Lc 9:37-38 “Al día siguiente, cuando descendieron del monte, una gran multitud les salió al encuentro. Y he aquí, un hombre de la multitud clamó diciendo: Maestro, te ruego que veas a mi hijo, pues es el único que tengo”.  

Los nueve estaban abajo, y seguramente estaban discutiendo con la muchedumbre, entre ellos envidiosos religiosos, que morbosamente venían a ver lo que sucedía y seguramente se burlaban de la ineficacia de los nueve discípulos quienes contaban las maravillas de la pasada misión de los doce, pero ahora no parecía haber éxito entre lo que se contaba y lo que se vivía.

Podemos imaginar una multitud rodeando a este hombre con su hijo endemoniado, pocos hacían caso al miedo natural que da enfrentar a los demonios; podía más la curiosidad y el morbo pues nadie quería perder su asiento de primera en este nuevo episodio.

“Te ruego” gr.
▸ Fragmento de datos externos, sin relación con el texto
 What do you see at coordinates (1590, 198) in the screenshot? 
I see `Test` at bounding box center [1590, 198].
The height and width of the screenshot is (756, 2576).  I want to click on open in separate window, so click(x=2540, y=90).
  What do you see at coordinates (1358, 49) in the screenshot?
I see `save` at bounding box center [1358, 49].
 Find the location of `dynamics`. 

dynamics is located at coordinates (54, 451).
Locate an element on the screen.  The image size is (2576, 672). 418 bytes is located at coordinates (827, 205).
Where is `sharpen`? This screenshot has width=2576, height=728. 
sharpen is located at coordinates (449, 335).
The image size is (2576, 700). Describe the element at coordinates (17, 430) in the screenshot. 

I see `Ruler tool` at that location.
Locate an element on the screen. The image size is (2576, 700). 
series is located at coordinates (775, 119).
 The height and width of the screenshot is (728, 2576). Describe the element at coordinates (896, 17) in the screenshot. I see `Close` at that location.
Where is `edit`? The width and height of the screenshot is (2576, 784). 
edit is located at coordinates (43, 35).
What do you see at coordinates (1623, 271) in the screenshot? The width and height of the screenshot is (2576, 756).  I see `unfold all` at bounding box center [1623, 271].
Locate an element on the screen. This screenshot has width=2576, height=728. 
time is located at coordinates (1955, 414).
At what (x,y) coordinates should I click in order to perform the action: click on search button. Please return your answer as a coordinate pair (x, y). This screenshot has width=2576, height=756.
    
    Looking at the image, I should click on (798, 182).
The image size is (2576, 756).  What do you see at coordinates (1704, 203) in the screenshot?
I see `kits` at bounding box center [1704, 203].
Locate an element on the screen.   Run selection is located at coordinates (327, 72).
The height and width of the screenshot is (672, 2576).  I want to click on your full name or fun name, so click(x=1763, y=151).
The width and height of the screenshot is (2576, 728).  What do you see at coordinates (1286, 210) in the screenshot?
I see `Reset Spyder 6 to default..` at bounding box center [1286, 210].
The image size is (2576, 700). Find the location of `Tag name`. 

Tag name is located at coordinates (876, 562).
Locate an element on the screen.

Deomái, el mismo verbo que Lucas usa en el capítulo 8:28 cuando el demonio rogaba que no lo atormenten, el padre de familia de esta ocasión suplica con desesperación por la única oportunidad que iba a tener en la vida de ver a su hijo sano. Mateo 17:14 añade que el hombre también “se arrodilló”.

“Mira a mi hijo”, literalmente el hombre quería que Jesús simplemente pusiera sus ojos sobre su hijo, que el Maestro “le echara un vistazo” al pobre vástago endemoniado, pues si le miraba seguramente el Señor se daría cuenta de la necesidad que el joven tenía.

El muchacho era un hijo unigénito (gr. Monogenés) al igual que la hija de Jairo. Si un padre humano ve con dolor el sufrimiento de su único hijo, ¿cuánto mayor dolor tendría el Padre Celestial al ver sufrir a su Unigénito Hijo?